If I do, I’ll only delay the inevitable. He doesn’t deserve to be stuck with me a moment longer.
I clear my throat. “Maybe if I was—”
“No, Indie. There’s no fucking excuse for what the two of them did. Nothing in this entire world could convince me of that.It shouldn’t for you, either. They’ll get what’s fucking coming to them.” He snaps the last word out, like he just spat out venom.
I glance to the side as he runs a hand through his hair before it fists in his lap.
“I promise you, darling,” he adds with a whisper, and I know he’d do anything to protect me, but Conrad and George’s father is a judge; I don’t want Saint to get in trouble.
Another reason smacks itself into the pile on why I need to let him go.
“Saint…I—” The rest of my words get stuck in my throat, the sentences jumbling up inside my head, causing a strain to burn behind my eyes.
“Talk to me, please.”
When I still hold my silence, I hear the metal creaking above us, and he moves to crouch down in front of me.
“Indie?”
I suck in a jagged breath, my gaze still locked in on the ground, pleading with the earth to give me the strength to do this.

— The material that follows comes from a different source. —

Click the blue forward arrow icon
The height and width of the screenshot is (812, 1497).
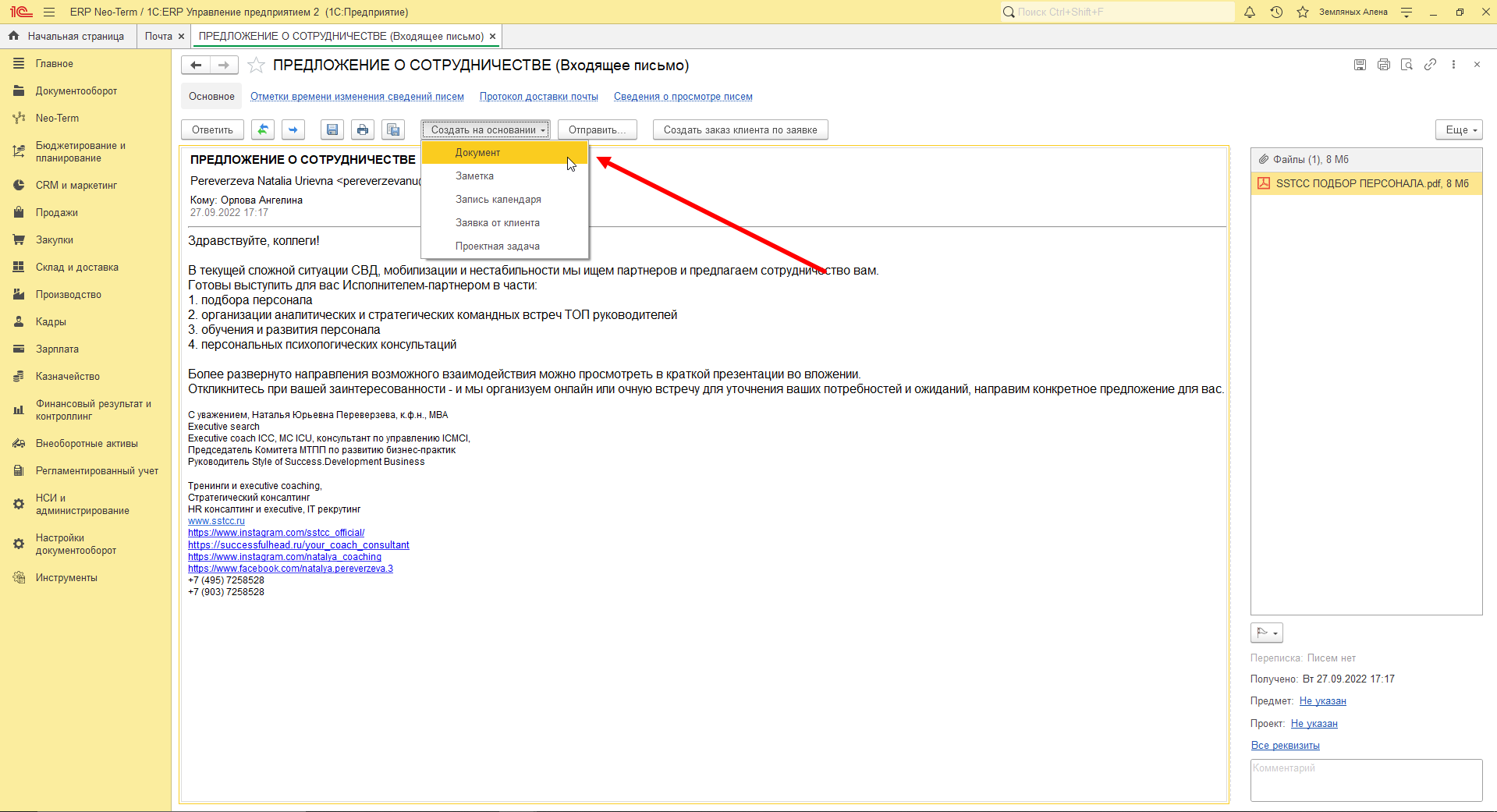click(x=293, y=129)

“I love you, Saint. I do. It’s just…everything’s too much right now. I want to feel better. But I’m pulling you down this hole with me. I don’t want to do that anymore.”
“You’re not doing anything to me.”
I scoff at his words, my hands wringing in my lap. “You’re being so nice to me, more than usual.”
He hasn’t made a single attempt to touch me, kiss me, nothing intimate, and I’m grateful. Part of me wants him to, to see if I can stand it, but the other half feels like I’m too dirty. Like nothing will be able to wash the stains away, and I can’t taint him with them.
“I’m just giving you patience, baby.”
I squeeze my eyes shut, trying to fight the burn.
“I know.” I sigh, rubbing a hand over my face.
My thoughts go from one extreme to the other. From the rational to the downright illogical.
“God, I know you are, and I want that, but I…fuck.”
Sometimes I don’t know what I’m trying to say or even think. As soon as I open my mouth, the thoughts all scramble turbulently in my head, and I believe it’s the reason why my head is constantly throbbing.
“What do you need from me? Tell me what I can do?” he asks, and I finally dare myself to look at him.
He is absolutely perfect.
Too perfect for someone as damaged as me.